Supplied information:
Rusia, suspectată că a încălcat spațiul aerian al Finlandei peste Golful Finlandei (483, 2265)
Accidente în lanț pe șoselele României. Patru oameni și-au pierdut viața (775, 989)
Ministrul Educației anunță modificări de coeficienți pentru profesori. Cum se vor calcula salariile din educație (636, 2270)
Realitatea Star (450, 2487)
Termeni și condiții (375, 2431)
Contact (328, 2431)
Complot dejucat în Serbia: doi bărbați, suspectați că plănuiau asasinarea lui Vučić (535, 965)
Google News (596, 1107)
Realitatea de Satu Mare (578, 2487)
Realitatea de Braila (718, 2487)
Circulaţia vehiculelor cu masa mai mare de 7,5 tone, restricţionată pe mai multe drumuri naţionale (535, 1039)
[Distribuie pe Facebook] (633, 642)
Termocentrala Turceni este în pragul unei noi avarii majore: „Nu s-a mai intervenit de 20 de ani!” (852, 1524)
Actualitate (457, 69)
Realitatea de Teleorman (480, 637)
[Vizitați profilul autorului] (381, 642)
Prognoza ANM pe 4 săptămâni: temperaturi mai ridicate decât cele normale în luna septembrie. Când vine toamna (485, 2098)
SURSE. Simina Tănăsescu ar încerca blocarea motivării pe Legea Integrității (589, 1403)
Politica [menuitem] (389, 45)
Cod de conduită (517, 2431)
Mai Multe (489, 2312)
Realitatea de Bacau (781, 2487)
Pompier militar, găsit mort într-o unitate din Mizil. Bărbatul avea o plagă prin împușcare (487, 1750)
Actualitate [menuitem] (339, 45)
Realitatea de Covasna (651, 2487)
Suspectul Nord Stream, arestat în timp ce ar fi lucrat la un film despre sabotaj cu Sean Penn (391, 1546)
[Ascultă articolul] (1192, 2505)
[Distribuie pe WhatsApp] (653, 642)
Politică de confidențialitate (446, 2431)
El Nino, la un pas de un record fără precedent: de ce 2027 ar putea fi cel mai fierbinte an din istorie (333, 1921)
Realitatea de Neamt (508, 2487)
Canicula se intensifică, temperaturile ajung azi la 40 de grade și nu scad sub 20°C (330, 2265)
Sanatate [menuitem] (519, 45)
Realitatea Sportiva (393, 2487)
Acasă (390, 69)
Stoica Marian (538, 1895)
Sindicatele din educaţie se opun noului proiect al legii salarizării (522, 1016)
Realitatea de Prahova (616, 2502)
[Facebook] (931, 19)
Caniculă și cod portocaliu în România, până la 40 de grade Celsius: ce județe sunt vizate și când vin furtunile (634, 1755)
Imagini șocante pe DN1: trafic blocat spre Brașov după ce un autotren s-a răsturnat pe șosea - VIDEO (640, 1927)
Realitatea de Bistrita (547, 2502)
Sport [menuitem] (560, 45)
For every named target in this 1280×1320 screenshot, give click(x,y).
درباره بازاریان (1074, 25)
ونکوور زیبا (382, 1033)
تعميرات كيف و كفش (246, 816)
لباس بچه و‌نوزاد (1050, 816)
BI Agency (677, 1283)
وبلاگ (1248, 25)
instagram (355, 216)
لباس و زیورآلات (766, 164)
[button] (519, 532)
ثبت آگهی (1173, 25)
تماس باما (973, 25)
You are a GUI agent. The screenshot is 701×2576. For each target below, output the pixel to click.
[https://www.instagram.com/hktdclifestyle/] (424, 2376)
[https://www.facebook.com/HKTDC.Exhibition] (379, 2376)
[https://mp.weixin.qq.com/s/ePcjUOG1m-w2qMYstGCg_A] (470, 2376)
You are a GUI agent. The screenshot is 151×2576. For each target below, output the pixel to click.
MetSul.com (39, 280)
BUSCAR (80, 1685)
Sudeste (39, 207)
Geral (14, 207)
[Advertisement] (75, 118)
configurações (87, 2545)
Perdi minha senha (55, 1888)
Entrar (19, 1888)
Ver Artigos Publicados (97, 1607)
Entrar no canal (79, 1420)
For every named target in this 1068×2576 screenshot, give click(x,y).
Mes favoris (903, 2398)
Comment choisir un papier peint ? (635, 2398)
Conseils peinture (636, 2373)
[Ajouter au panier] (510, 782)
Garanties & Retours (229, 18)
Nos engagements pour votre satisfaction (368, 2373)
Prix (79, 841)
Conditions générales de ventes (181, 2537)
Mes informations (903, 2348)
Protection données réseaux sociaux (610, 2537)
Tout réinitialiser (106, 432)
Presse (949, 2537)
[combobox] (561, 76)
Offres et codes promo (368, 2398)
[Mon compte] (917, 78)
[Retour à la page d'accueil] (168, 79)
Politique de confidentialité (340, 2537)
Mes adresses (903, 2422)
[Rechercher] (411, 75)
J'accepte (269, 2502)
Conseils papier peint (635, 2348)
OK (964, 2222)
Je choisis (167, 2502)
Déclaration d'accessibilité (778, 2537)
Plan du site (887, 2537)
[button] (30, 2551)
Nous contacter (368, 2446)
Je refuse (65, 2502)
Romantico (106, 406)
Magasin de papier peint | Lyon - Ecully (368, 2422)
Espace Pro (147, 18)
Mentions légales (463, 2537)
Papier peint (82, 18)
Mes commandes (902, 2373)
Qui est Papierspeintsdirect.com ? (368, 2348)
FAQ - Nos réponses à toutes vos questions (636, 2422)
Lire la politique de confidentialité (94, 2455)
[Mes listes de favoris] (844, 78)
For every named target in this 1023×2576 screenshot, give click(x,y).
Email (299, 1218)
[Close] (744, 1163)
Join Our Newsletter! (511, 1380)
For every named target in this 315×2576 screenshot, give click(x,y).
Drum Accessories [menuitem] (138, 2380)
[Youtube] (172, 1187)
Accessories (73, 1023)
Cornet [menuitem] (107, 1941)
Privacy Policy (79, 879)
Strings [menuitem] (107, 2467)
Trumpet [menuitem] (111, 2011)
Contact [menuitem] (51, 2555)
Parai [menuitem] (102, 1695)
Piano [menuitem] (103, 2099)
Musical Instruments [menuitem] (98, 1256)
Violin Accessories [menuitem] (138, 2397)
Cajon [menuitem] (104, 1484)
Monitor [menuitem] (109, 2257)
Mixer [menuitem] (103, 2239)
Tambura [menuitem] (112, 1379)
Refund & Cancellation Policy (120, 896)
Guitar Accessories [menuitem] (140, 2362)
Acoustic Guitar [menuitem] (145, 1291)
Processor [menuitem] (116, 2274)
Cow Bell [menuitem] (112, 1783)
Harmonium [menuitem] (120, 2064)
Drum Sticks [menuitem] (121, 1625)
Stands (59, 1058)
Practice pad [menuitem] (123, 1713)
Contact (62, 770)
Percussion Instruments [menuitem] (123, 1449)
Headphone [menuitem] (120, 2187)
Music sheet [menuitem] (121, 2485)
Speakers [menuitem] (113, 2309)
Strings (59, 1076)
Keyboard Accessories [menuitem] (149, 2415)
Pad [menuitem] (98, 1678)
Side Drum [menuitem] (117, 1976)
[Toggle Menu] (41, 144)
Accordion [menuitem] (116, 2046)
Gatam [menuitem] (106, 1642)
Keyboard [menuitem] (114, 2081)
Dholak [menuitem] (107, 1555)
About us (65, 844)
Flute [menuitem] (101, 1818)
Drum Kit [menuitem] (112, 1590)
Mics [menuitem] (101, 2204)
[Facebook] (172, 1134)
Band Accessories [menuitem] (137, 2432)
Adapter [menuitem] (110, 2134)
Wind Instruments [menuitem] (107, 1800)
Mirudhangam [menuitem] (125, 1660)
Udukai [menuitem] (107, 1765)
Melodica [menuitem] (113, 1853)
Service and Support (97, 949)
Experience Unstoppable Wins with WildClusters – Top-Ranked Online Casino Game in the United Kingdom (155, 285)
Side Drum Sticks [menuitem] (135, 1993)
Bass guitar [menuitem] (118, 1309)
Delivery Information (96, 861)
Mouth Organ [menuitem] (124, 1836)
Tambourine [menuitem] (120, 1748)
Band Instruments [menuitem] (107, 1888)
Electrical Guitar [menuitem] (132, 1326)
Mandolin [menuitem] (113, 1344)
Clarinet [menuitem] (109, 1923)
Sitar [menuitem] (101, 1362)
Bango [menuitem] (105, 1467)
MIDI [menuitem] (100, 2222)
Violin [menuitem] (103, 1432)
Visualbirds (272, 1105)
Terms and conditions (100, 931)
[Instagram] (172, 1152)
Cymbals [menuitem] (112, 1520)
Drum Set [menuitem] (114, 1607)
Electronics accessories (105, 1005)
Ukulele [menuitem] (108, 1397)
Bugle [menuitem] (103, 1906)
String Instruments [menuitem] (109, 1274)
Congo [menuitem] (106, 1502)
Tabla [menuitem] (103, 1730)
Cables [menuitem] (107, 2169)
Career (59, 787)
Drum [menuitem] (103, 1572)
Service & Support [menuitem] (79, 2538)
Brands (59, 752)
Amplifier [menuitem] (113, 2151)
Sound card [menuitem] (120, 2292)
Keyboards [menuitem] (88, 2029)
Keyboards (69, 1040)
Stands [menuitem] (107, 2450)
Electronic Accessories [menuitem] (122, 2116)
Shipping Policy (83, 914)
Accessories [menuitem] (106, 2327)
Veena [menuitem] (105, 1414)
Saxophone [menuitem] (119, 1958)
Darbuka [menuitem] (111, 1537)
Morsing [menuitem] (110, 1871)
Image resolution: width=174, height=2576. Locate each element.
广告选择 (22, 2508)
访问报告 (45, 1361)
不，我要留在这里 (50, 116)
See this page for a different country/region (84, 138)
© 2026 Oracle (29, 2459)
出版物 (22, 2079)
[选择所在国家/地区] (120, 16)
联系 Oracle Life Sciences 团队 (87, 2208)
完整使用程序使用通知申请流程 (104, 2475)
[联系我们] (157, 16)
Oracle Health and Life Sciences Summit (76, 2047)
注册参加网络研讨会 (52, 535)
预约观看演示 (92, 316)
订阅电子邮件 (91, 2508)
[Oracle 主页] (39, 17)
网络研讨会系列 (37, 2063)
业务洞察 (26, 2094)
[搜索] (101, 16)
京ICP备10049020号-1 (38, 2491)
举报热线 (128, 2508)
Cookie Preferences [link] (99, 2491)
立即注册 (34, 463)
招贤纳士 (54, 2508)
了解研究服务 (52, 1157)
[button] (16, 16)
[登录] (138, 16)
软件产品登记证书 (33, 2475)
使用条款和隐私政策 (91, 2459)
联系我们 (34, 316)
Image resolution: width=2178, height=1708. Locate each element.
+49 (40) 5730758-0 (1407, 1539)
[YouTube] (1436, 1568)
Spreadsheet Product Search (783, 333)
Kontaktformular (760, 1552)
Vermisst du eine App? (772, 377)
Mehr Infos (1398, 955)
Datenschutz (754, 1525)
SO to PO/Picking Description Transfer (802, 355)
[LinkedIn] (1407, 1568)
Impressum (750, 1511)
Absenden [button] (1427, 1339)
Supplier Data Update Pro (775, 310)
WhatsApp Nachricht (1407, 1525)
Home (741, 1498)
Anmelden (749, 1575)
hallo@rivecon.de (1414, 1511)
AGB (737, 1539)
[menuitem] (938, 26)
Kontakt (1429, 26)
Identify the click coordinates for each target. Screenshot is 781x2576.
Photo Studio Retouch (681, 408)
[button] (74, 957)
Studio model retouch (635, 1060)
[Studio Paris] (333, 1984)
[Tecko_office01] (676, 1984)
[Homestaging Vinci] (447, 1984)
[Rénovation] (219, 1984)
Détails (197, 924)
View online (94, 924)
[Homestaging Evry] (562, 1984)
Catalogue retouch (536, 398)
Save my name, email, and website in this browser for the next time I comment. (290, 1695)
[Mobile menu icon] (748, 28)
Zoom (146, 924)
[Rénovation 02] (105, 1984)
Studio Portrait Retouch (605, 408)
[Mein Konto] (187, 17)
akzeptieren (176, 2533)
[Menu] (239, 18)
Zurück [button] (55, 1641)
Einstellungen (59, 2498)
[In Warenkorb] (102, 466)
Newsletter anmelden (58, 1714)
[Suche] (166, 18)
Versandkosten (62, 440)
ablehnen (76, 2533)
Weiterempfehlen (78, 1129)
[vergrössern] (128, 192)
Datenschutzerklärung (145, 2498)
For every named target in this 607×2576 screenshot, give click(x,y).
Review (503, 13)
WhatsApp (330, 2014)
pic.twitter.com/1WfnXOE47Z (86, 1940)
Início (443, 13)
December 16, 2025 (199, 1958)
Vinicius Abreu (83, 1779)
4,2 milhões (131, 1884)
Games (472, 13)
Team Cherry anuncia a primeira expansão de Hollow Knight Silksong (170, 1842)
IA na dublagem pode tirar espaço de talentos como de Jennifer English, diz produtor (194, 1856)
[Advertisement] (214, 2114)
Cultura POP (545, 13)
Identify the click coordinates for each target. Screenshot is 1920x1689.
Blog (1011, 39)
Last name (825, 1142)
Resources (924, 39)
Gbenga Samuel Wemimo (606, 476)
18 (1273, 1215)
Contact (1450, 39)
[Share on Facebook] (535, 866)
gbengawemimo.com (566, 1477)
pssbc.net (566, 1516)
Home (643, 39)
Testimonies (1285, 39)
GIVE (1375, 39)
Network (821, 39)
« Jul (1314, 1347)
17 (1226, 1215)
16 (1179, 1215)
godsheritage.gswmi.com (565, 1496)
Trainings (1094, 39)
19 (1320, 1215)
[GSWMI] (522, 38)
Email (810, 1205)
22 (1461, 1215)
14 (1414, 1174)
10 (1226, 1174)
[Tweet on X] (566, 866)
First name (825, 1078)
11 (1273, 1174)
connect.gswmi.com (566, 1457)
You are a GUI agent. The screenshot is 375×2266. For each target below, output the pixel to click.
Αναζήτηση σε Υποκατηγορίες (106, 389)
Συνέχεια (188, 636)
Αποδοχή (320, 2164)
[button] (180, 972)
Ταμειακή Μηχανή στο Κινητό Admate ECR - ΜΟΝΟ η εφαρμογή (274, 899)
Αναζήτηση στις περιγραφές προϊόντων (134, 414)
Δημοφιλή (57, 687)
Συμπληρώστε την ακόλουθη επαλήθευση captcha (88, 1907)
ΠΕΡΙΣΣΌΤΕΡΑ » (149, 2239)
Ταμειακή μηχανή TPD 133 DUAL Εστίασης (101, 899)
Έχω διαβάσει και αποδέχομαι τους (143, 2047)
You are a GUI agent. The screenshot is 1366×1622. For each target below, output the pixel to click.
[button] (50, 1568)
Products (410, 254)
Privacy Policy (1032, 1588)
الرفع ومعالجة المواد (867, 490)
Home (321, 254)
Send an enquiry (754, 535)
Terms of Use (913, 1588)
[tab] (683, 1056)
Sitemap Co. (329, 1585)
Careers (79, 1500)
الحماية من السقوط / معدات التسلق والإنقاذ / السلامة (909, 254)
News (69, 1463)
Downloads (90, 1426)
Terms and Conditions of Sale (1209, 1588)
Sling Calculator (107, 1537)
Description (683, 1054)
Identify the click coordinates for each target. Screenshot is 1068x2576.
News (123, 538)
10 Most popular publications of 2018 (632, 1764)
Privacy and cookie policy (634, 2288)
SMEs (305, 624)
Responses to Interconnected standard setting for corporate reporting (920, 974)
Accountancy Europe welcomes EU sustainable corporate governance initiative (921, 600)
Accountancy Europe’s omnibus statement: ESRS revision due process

How to complete this task: In the listing above, find the line with "[Mobile menu icon] (748, 28)" and the line with "[Advertisement] (214, 2114)", then reproduce both and every line between them exactly.

Exercise solution:
[Mobile menu icon] (748, 28)
Zoom (146, 924)
[Rénovation 02] (105, 1984)
Studio Portrait Retouch (605, 408)
[Mein Konto] (187, 17)
akzeptieren (176, 2533)
[Menu] (239, 18)
Zurück [button] (55, 1641)
Einstellungen (59, 2498)
[In Warenkorb] (102, 466)
Newsletter anmelden (58, 1714)
[Suche] (166, 18)
Versandkosten (62, 440)
ablehnen (76, 2533)
Weiterempfehlen (78, 1129)
[vergrössern] (128, 192)
Datenschutzerklärung (145, 2498)
For every named target in this 607×2576 screenshot, give click(x,y).
Review (503, 13)
WhatsApp (330, 2014)
pic.twitter.com/1WfnXOE47Z (86, 1940)
Início (443, 13)
December 16, 2025 (199, 1958)
Vinicius Abreu (83, 1779)
4,2 milhões (131, 1884)
Games (472, 13)
Team Cherry anuncia a primeira expansão de Hollow Knight Silksong (170, 1842)
IA na dublagem pode tirar espaço de talentos como de Jennifer English, diz produtor (194, 1856)
[Advertisement] (214, 2114)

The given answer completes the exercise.